Enhancement of enteric neural stem cell neurogenesis by glial cell-derived neurotrophic factor in experimental Hirschsprung's disease.

Purpose: Stem cell therapy offers a promising solution for congenital diseases like Hirschsprung's disease (HSCR). Optimizing stem cell efficacy by modifying the cells and their environment is crucial, but in vitro culture conditions need to be further improved. Glial cell-derived neurotrophic factor (GDNF) plays an important role in neuronal survival, proliferation, migration and differentiation during enteric nervous system (ENS) development.
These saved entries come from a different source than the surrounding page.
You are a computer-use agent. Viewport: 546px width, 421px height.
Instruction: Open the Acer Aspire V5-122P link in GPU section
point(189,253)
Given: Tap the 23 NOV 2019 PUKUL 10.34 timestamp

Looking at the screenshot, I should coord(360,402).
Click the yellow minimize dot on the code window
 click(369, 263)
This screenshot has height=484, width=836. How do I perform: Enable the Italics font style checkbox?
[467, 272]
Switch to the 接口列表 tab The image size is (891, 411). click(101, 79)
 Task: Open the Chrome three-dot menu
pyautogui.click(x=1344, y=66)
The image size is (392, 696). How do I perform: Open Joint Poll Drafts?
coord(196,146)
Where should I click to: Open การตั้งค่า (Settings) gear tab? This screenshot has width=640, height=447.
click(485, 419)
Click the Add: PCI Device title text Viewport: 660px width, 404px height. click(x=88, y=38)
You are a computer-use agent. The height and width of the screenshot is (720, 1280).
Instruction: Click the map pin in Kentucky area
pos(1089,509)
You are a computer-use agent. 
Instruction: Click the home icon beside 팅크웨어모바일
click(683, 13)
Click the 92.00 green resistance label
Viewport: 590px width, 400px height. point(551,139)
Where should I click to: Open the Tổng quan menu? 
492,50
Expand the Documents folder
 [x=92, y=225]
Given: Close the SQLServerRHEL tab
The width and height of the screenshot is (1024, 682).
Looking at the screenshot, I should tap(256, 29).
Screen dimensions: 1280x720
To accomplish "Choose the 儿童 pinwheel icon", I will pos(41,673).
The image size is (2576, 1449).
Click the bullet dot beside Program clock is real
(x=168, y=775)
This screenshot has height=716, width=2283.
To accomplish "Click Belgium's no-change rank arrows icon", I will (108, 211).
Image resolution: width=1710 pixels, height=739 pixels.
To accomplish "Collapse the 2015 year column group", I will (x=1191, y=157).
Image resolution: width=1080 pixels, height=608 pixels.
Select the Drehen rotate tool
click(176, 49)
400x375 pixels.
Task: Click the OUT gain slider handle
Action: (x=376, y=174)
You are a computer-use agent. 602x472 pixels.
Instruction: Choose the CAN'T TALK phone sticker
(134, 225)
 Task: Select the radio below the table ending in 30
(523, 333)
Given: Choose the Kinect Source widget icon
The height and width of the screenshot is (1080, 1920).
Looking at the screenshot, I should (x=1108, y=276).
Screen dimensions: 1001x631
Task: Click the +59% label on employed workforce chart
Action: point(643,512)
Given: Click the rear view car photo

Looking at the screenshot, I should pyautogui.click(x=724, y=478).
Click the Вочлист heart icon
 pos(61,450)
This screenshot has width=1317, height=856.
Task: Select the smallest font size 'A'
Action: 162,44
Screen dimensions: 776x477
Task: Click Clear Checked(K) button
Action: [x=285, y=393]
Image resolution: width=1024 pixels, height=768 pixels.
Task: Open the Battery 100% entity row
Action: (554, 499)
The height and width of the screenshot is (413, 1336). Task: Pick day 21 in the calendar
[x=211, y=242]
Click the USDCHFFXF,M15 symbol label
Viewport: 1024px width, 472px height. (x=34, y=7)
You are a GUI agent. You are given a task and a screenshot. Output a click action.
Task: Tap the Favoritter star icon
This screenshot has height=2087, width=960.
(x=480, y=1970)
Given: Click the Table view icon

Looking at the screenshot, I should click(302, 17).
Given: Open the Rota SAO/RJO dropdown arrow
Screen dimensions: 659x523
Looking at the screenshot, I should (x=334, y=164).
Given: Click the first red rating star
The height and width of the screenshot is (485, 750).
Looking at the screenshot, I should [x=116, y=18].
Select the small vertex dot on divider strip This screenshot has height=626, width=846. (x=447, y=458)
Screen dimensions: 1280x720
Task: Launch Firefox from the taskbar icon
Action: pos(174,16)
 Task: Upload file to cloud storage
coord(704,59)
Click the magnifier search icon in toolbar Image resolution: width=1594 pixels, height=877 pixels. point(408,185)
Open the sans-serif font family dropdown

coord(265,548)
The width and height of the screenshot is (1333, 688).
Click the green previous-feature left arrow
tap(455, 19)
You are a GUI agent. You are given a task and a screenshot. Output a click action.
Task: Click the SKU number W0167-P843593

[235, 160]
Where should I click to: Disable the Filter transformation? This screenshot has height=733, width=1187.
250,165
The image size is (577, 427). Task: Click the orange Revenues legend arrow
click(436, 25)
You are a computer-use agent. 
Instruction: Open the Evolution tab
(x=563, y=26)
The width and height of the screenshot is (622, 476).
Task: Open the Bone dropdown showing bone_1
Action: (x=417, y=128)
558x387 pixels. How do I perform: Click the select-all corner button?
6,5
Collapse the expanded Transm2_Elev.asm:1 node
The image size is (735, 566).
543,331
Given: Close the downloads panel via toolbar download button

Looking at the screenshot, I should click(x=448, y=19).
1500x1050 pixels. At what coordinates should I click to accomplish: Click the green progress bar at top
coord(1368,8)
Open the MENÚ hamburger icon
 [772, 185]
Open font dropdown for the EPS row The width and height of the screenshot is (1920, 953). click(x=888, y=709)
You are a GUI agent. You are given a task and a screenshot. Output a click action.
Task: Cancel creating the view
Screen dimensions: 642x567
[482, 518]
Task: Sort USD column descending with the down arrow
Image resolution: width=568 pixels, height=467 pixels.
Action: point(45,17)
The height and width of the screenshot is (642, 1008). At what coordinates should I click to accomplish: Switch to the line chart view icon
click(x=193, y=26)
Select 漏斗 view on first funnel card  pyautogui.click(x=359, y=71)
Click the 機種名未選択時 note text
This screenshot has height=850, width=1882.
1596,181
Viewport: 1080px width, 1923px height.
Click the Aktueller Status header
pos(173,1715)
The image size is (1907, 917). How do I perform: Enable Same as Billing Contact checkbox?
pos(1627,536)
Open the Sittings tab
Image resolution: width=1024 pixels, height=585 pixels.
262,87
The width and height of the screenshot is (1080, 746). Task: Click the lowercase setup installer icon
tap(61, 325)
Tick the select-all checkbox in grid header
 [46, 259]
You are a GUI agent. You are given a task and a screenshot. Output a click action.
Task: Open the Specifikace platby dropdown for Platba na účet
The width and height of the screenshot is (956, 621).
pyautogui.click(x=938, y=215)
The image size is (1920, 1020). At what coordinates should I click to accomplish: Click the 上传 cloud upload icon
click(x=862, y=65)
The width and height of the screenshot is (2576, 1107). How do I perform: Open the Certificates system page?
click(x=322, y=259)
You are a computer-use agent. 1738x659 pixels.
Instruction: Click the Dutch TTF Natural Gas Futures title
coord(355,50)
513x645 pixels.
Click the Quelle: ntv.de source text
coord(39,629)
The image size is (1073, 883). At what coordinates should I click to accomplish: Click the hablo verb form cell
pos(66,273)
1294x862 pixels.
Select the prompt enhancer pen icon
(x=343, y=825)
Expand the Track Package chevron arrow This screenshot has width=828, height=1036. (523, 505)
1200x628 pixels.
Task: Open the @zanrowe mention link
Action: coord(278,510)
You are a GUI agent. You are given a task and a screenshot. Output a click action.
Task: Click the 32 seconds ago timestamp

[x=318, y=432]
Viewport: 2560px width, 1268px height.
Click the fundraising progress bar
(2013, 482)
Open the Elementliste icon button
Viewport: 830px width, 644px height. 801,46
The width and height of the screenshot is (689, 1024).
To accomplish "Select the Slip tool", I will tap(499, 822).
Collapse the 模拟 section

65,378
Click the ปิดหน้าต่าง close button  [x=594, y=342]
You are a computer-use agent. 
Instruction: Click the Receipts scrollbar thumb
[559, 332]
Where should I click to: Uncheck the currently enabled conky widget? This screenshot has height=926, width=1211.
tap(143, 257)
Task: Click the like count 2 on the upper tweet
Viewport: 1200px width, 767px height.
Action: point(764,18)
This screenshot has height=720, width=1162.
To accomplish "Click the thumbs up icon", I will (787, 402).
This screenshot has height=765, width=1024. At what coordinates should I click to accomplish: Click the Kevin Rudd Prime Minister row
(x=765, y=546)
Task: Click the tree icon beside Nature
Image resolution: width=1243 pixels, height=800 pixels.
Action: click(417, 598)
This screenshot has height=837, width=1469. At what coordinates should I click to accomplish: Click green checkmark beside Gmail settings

In this study, the effects of GDNF on neurites derived from an Ednrb knockout model were investigated with the aim of enhancing the neurogenic potential of enteric neural crest cells (ENCCs).

Methods: Neurospheres were generated form Ednrb^+/+ (control) and Ednrb^-/- mice at embryonic day13.5 (E13.5) with Sox10-green fluorescent protein (Venus) transgenic expression. These neurospheres were cultured in control media and neurospheres from Ednrb^-/- were cultured with either control media or media supplemented with GDNF. ENCCs differentiation was assessed using immunofluorescence staining after 18 days.

Results: GDNF-treated Ednrb^-/- neurospheres showed increased size and higher density of Sox10-positive ENCCs compared to untreated Ednrb^-/- neurospheres. GDNF also enhanced the distribution of both TUJ1-positive neurons and S100-positive glial cells.

Conclusion: GDNF effectively enhanced the neurogenic potential of ENCCs from HSCR animal model. This finding is crucial for the development of cell therapy in HSCR.